In conclusion, PMFs are activated by a diverse array of signals that encompass both specific signaling molecules as well as features of the CP and PDAC microenvironment. Despite the diversity in the molecules that can promote PMF activation, the downstream signaling of these factors converges on a small number of central intracellular signaling pathways crucial to promoting the activated PMF phenotype. The convergence of these diverse signals on a discrete number of signaling pathways provides an excellent opportunity for therapeutic targeting.
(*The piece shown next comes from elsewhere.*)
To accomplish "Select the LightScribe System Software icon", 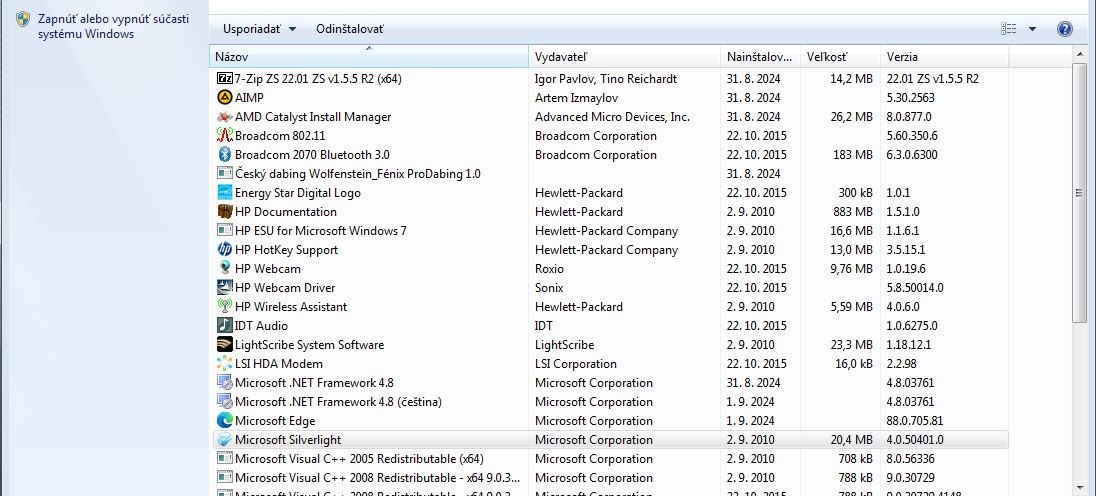I will pos(225,345).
However, the efficacy of such therapeutic mechanisms remains controversial in PDAC and mostly untested in CP. Finally, analysis of the risk factors for CP and PDAC in relation to PMF activation demonstrates a strong correlation between clinical features and molecular mechanisms, indicating that the highlighted pathways play critical roles in the development of PF.